判例タイムズ1453号で紹介された事例です(東京地裁平成29年11月29日判決)。
本件の契約としては,かねて,Aから介護保険の申請などの相談を受けていたりした行政書士が,Aの親が亡くなり相続が発生したことから(相続人はAを含む子3名),Aともう一人の相続人Bの依頼を受けて,相続人調査,相続財産の調査,財産目録の作成,遺産分割手続を業務内容とし,着手金としてABについてそれぞれ36万円,また,相続完了時に相続財産価格の1パーセント相当額を報酬を受け取るという契約を締結したというものです。

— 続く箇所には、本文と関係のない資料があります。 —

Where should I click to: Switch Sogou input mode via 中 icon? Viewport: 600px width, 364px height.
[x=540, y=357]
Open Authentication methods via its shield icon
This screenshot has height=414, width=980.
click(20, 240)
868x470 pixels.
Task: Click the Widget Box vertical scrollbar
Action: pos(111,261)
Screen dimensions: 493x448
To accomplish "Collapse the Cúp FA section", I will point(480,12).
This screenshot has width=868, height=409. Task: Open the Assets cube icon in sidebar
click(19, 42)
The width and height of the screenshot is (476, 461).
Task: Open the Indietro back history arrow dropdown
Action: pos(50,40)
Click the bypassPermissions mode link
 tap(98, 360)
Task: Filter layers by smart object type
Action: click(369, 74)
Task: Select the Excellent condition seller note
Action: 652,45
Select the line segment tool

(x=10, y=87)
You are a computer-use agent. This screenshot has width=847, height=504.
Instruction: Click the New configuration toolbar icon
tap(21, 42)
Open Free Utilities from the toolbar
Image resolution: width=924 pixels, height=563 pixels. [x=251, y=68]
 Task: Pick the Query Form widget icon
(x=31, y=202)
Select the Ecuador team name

相続人の一人であるCはAと不仲であると聞いていたことから,さすがに行政書士もまずいと思ったらしく,「争いがあるのであれば受託できない」と回答していましたが,AからCの意向を聞いてほしいと言われてCと会ったところ,Cから「円満に進められるなら依頼したい」と述べられたため,法定相続分とおりに分割するのであれば争いもないだろうと考えて,前記の契約を締結して業務を進めたようです。
しかし,結局,その後,相続人間で遺産の範囲や評価,特別受益の存否などについて争いとなり,家裁での遺産分割調停を経て遺産分割が行われたのですが,行政書士側が,遺産分割協議は実質的に終えていたものであるとして報酬(ABに対して各101万円余)を求めて提訴し,一方で,ABは行政書士の行為は非弁行為(弁護士法72条)であり無効であるとして支払った各36万円の返還を求めて反訴したというのが本件です。
行政書士の考え方としては,当初争いもなく法定相続分とおりで分割するだけなのであれば問題ないと考えたということなのだと思いますが,この点つにいて,裁判所は,権利関係に現に争いがある場合はもとより,権利義務に関する紛争が生じることがほぼ不可避であるような基礎的な事情が存在するような場合についても非弁行為に当たるとしたうえで,本件では,契約時また業務遂行時において,遺産の範囲や評価,特別受益の存否等について法的紛争が生じることがほぼ不可避であったとし,本件行政書士の行為は非弁行為であって,受け取った各36万円(合計72万円)については公序良俗に反する給付であるとして行政書士に対して返還を命じました。業務自体はそれなりに遂行していたということもあって,ABが主張した不法行為や詐欺行為という主張については退けられています。
・・・率直な感想として,報酬を求めて提訴などしなければ,反訴もなかったのではないかと思われ,そうすれば72万円も返さなくて済んだかもしれないのに・・という気もしました(もちろん非弁行為なので受け取っていること自体がだめなんですけど)。